Pero hay otros relatos con prolepsis que son de rilar y casi insuperables en narrativa, sobre todo porque el público que lo consume ya no es un lector, inquieto o no, que disfruta o sufre ─ los masoquistas forman una tribu muy grande dentro del universo de los lectores─. Me refiero a ciertos discursos políticos en los cuales hay que tener agallas para recurrir a la prolepsis y pienso en aquel famoso y comentado comienzo de Churchill en su discurso del 13 de mayo de 1940 en la Cámara de los Comunes: “I have nothing to offer but blood, toil, tears and sweat. We have before us an ordeal of the most grievous kind. We have before us many, many long months of struggle and of suffering.” (No tengo nada que ofrecer sino sangre, esfuerzo, lágrimas y sudor. Tenemos ante nosotros una ordalía muy penosa. Tenemos ante nosotros muchos, muchos y largos meses de lucha y de sufrimiento). De poner los pelos de punta, como leer La pata del mono.
Pero no conozco novelas que comiencen por el final, pero el Tristam Shandy se podría tomar como un intento para nada descabellado. Aunque podría entenderse como prolepsis, la extensa descripción al principio de cada capítulo en las novelas que se publicaban en el siglo XIX, primero por entregas y luego compiladas en forma de libro, y que también aparece en el índice. El que me acude es el de una novela de Julio Verne que terminé de releer, La vuelta al mundo en ochenta días: “Capítulo 1. En el que Phileas Fogg y Passepartout se aceptan mutuamente, uno como amo y otro como criado”. Pero el comienzo de La isla misteriosa, es magistral: “Capítulo 1. El huracán de 1865. Gritos en el espacio. Un globo arrastrado por una tromba. La envoltura desgarrada. Nada más que el mar a la vista. Cinco pasajeros. Lo que ocurre en la barquilla. Una costa en el horizonte. El desenlace del drama.”

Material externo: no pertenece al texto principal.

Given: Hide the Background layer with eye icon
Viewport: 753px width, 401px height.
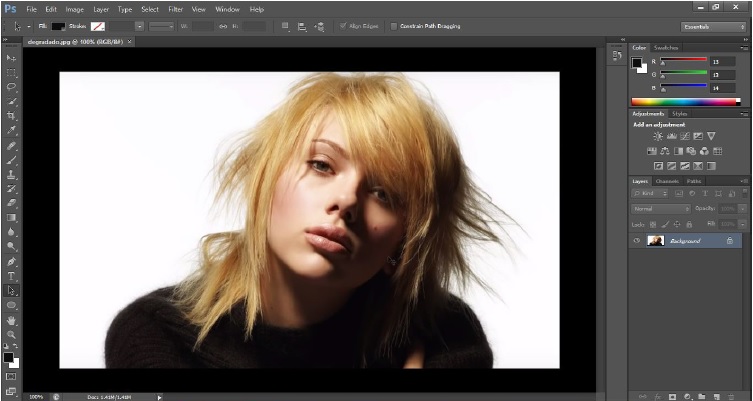Looking at the screenshot, I should 637,241.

Aunque este recurso aparece ya en la primera novela moderna, Don Quijote de La Mancha donde, además, el autor utiliza las tres formas de narrar en el desarrollo del relato: ab initio, in media res e in extrema res. Con esto nos revela que la prolepsis no necesariamente deber figurar al comienzo, puede aparecer en el medio, de cualquier manera su efecto siempre es fuerte y sacude, anticipa un final que no siempre es el que el lector imagina.
Lo que me llevó a estas analectas de reflexiones sobre la prolepsis fue terminar con la novena ─y, me he jurado, última─ reescritura de una novela, donde en el índice, que ubico al comienzo como el que escribí en lápiz en la página del título de Nos vemos allá arriba, sigo el esquema de los de Julio Verne y Cervantes.

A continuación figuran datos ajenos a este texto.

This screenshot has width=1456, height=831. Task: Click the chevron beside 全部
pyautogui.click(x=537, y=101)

Vuelvo al comienzo de Una conflagración imperfecta y se me ocurre un microrrelato perverso ─que habría hecho las delicias de algún personaje de Fogwill─ que podría cerrar con uno de los finales sugeridos por Horacio Quiroga en su Manual del perfecto cuentista: “El cuento concluye aquí. Lo demás, apenas si tiene importancia para los personajes.” Veamos: “Una mañana de junio de 1872, temprano, asesiné a mi padre, acto que me impresionó vivamente en esa época. El cuento concluye aquí. Lo demás, apenas si tiene importancia para los personajes.”